Open charle-y opened 8 years ago
Can somebody with access to windows help us check this one ?
The same problem here. Windows prohibits to name any file containing special characters like : \ / * ? " < > |
edx-dl should be able to omit such characters from file names.
If you need any help to check it out after any modification to the source code, I am happy to do so.
This course has such pdf files (asset): https://courses.edx.org/courses/course-v1:OsakaUx+CNR101x+1T2016/info
edx-dl tried this:
[download] http://courses.edx.org/asset-v1:OsakaUx+CNR101x+1T2016+type@asset+block@osakaux_cnr101x_wk1_handout.pdf => J:\Edx\Cognitive_Neuroscience_Robotics__Part_A\07-Weekly_Handout\01-asset-v1:OsakaUx+CNR101x+1T2016+type@asset+block@osakaux_cnr101x_wk1_handout.pdf
But only a file named "01-asset-v1" has been downloaded with 0 byte size.
I have a possible solution. What do you think?
usage:
./edx.py --sanitize-filename ":\/*?<>"
https://github.com/coursera-dl/edx-dl/blob/master/edx_dl/edx_dl.py#L683
def _build_filename_from_url(args, url, target_dir, filename_prefix):
"""
Builds the appropriate filename for the given args
"""
if is_youtube_url(url):
filename = filename_prefix + "-%(title)s-%(id)s.%(ext)s"
else:
original_filename = url.rsplit('/', 1)[1]

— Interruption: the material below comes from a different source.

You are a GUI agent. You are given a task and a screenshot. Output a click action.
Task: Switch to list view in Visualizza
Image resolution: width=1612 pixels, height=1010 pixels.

filename = filename_prefix + '-' + original_filename
#https://stackoverflow.com/a/38748649/5397116
def remove(str_, chars):
try:
# Python2.x
return str_.translate(None, chars)
except TypeError:
# Python 3.x
table = {ord(char): None for char in chars}
return str_.translate(table)
if args.sanitize_filename:
filename = remove(filename, args.sanitize_filename)
filename = os.path.join(target_dir, filename)
return filename
@xunilrj, please, send a pull request with your solution so that we can better evaluate this, if this is still a problem.
BTW, youtube-dl already has a sanitization facitily built in and you probably want to use that (or adapt what is there).
As an example, it looks like:
the file with name "01-asset-v1" is created, but it is 0KB. I am using Windows 10, I think it is a common issue in all Windows system. Thanks in advance.